Hoffnung und Frieden waren die beiden zentralen Stichworte des Papstes an diesem Weihnachtsfest. Bei der Predigt in der Christmette warnte er davor, die Hände nicht in den Schoß zu legen. Weihnachten sei die Nacht, in der Gott zu jedem Einzelnen sage: „Auch für dich gibt es Hoffnung“. Allerdings sei die christliche Hoffnung kein Happy End, „das wir passiv erwarten“, erklärte der Papst. Sie fordere die Menschen vielmehr dazu auf, sich über Dinge, die falsch sind, zu empören und den Mut zu haben, sie zu ändern. Das Heilige Jahr rufe die Gläubigen zur geistlichen Erneuerung auf und verpflichtet sie zur Umgestaltung der Welt, damit dies wirklich eine Zeit des Jubels werde: „Sie soll es für unsere Mutter Erde werden, die durch die Logik des Profits entstellt wird; sie soll es für die ärmsten Länder werden, die durch ungerechte Schulden belastet sind; sie soll es für alle werden, die Gefangene von alter und neuer Knechtschaft sind.“

„Habt keine Angst!“ rief der Papst am 1. Weihnachtstag den Menschen auf dem Petersplatz und der ganzen Welt zu. Die Pforte, Christus, sei weit geöffnet. „Kommt! Lassen wir uns mit Gott versöhnen, dann werden wir auch mit uns selbst versöhnt sein und werden uns untereinander versöhnen können, sogar mit unseren Feinden.“ Wie üblich erinnerte er an die Konflikte weltweit, rief zu Verhandlungen im Ukrainekrieg auf und zu einem Waffenstillstand sowie der Freilassung aller Geiseln im Nahen Osten. Er dankte Eltern, Erziehern und Lehrern, den Ordnungsdiensten und den Mitarbeitenden im Gesundheitswesen sowie in Wohltätigkeitsorganisationen. Franziskus erinnerte an die verfolgten Christen sowie an die Menschen, die unter Einsamkeit, Flucht oder dem Verlust der Arbeit leiden. „Das Heilige Jahr soll eine Möglichkeit sein, alle trennenden Mauren niederzureißen: die ideologischen, die oft das politische Leben prägen, und die tatsächlichen“, erklärte das Kirchenoberhaupt.

Volles Programm

Mit dem Weihnachtsfest geht einerseits ein arbeitsreiches Jahr von Papst Franziskus zu Ende. Einen Überblick dazu gibt es bei ZDFheute. Zugleich beginnt mit der Eröffnung des Heiligen Jahres aber auch eine arbeitsintensive Zeit für den Pontifex. Ab Januar gibt es mehrfach im Monat besondere Heilig-Jahr-Feiern, die meist mit einem großen Papstgottesdienst und einer Audienz verbunden sind. Es gibt unter anderem Jubiläen für Migranten und Jugendliche, Unternehmer und Arbeiter, Künstler und Soldaten, Ehrenamtliche und Priester, im Krankendienst Tätige und Journalisten. Rom erwartet 30 Millionen Pilger und Touristen. Beim letzten ordentlichen Heiligen Jahr 2000 waren es 25 Millionen. Erste Pläne für Auslandsreisen gibt es auch. Ende Mai will Franziskus zum 1.700-Jahr-Jubiläum des Konzils von Nizäa in die Türkei reisen und auch seine Heimat Argentinien hofft auf einen Besuch.

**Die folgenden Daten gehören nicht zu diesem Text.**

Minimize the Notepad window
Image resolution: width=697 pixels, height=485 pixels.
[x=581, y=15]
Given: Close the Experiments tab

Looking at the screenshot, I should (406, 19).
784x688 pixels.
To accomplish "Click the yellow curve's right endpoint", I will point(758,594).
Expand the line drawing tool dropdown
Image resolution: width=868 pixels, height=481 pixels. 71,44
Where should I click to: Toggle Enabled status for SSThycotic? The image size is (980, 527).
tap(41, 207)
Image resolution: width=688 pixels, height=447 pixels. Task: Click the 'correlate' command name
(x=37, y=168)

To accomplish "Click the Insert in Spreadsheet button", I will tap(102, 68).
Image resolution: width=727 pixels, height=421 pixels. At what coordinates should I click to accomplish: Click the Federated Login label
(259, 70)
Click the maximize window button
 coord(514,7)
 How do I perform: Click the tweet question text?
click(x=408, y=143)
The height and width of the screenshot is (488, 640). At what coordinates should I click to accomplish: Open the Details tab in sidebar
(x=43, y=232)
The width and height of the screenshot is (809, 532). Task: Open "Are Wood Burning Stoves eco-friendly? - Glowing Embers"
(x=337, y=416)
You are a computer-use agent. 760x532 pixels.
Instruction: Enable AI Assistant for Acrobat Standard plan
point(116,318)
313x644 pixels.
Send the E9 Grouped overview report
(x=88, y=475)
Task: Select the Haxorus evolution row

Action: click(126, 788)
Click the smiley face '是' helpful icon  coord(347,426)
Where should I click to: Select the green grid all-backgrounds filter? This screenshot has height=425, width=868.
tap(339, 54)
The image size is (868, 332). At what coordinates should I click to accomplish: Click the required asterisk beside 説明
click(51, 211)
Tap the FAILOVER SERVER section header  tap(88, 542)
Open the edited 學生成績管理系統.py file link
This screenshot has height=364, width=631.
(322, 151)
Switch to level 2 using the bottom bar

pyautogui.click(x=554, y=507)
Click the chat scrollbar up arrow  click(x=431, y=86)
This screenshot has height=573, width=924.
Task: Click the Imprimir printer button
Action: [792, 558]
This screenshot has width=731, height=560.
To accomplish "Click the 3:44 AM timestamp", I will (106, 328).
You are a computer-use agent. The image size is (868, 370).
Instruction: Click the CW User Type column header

Aktuell merkt man dem Pontifex die Strapazen des Amts an. Die letzten Winter waren bereits schwierig für ihn. Immer wieder musste er Veranstaltungen absagen wegen Erkältung oder um sich zu schonen. Franziskus verzichtet auf die Öffnung der Heiligen Pforten in den anderen drei Papstbasiliken in Rom. Dort lässt er sich vertreten. Dafür öffnet er am 2. Weihnachtstag eine Pforte in einem Gefängnis. Trotz seiner gesundheitlichen Herausforderungen setzt er weiter Akzente, so wie er das für richtig hält. Das Szepter hält er in der Hand.

Autorenbild

Jürgen Erbacher

Seit Juli 2018 leite ich die ZDF-Redaktion "Kirche und Leben katholisch", für die ich seit 2005 über die Themen Papst, Vatikan, Theologie und katholische Kirche berichte. Dafür pendle ich regelmäßig zwischen Mainz und Rom - meiner zweiten Heimat. Dort habe ich vor meiner ZDF-Zeit mehrere Jahre gelebt und für Radio Vatikan gearbeitet. Studiert habe ich Politikwissenschaft und Katholische Theologie in Freiburg i.Br. und Rom.

7 Kommentare

  • Novalis
    27.12.2024, 16:27 Uhr.

    In der Summe war das ein gutes Jahr für Papst und Kirche, auch da, wo sich Franziskus ordentliche – und berechtigte! – Kritik holen musste wie in Belgien. Ich wünsche ihm noch gute, weitere Jahre. Geistig ist er offenbar weit fitter als JP2 oder gar B16 in diesem Alter. Ich wünsche mir, auch so hell zu sein, sollte ich je so alt werden. Gott schütze den Papst und erhalte ihn noch lange der Kirche.

    • yalob
      27.12.2024, 21:15 Uhr.

      dem stimme ich voll zu.

  • neuhamsterdam
    27.12.2024, 20:14 Uhr.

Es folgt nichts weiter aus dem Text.